I was contacted by a family member of one of the victims who hoped to visit the site.  Luckily he is fellow mountain fan, and so we enjoyed an adventurous day exploring the slopes and gullies between the Nuis Face and the Flat Iron Tower.  Although the visibility was virtually nil, it wasn't long before we found the site.  Being there with someone who has a direct connection to the site brought home  in a very poignant way, the loss and sacrifice that so many young airman and their families suffered during WWII.

The plane came down almost 70 years ago on the 30th Sept 1943. Seven people were on board and all were lost. There is more information about this and other air crash sites on Arran available online here.

Friday, 6 September 2013

Stacach and Goatfell, Showers and Sunshine

Today there was a chill in the air as the wind swung to the east and brisk blustery showers rolled in from the sea. I was working today on Goatfell and North Goatfell, with a lovely high traverse of Stacach Ridge, the rocky curtain that hangs between the two peaks. Its a great scramble, due to the damp weather, we avoided the trickiest sections with a wander along a traverse path that cuts under the buttresses on the east side.  Finally we topped out on Goatfell to fantastic panoramic views. 

Mist billowing over the rim of Mullach Buidhe

Stacach from North Goatfell.

Cir Mhor, posing nicely in the Autumn light.

Looking back towards North Goatfell from the summit of Goatfell.

Thursday, 29 August 2013

Beinn Nuis, Beinn Tarsuinn and Beinn a Chliabhain

The Three Beinns of Beinn Nuis, Tarsuinn and Chliabhain form one of the best ridge walks on Arran and one I'm always happy to be working on.  Yesterday Anne and had a great day doing this classic horseshoe. 

Highland cattle enjoying the lush grass in Glen Rosa

We took a leisurely start and enjoyed the sunshine in Glen Rosa.

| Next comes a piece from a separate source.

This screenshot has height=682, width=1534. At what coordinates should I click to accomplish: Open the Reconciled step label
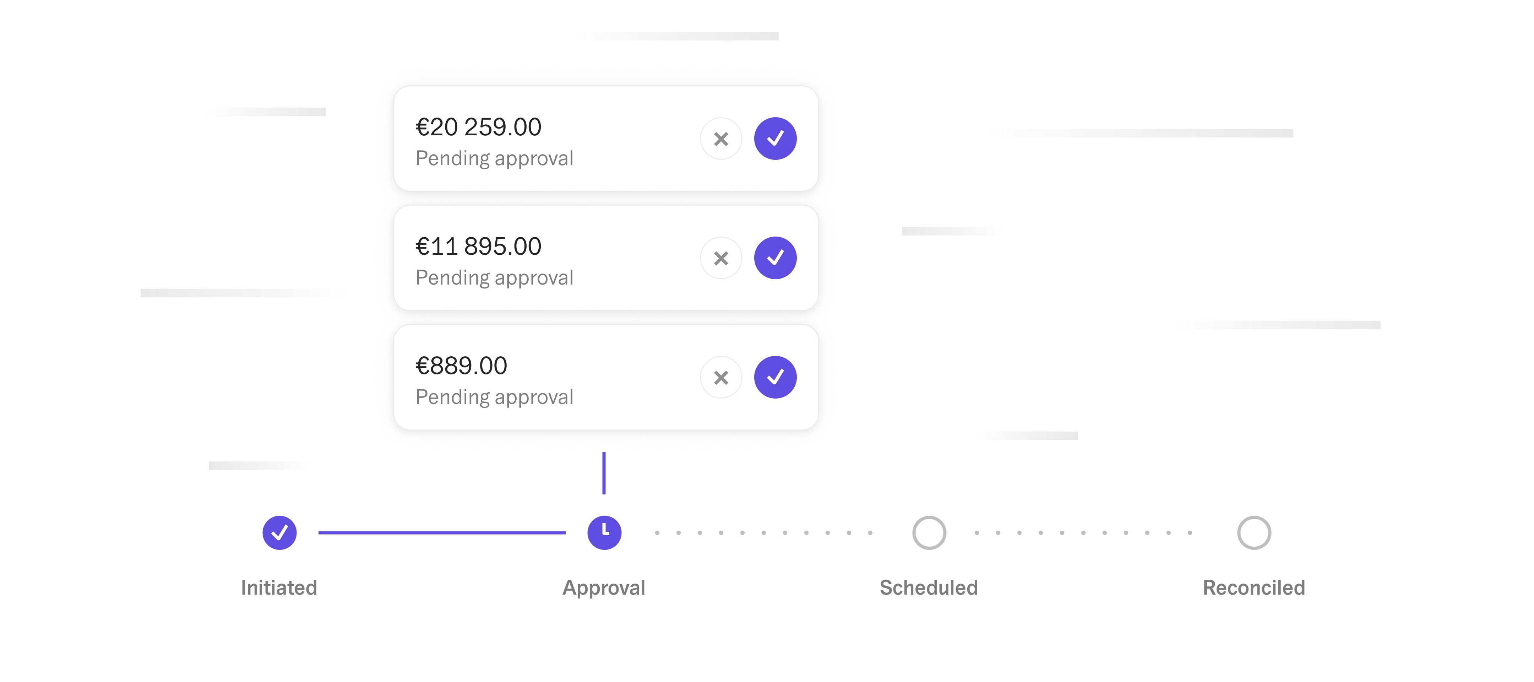(1254, 588)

However, it wasn't long before we were climbing up out of the glen alongside the rocky gorge of the Garbh Allt.  Higher up we crossed the river, before beginning the steep climb up the southern ridge of Beinn Nuis.

Views down the ridge towards Brodick and Lamlash Bays

Looking across to Beinn Tarsuinn from Beinn Nuis summit.

From Beinn Nuis, we took a high level stroll amongst magnificent rock architecture to the summit of Beinn Tarsuinn, guarded by the stern face of the Old Man of Tarsuinn, who keeps a look out from close to the summit.

The Old Man of Tarsuinn

From Beinn Tarsuinn, a steep descent and a high pass led us to the final summit of the Three Beinns, the diminutive peak of Beinn a Chliabhain.  This mountain is dwarfed by its neighbours, but the fine crest offers great views of the entire Goatfell range.

The meadow face of Beinn Tarsuinn from Beinn a Chliabhain

A' Chir, Caisteal Abhail and Cir Mhor from Beinn a Chlibhain.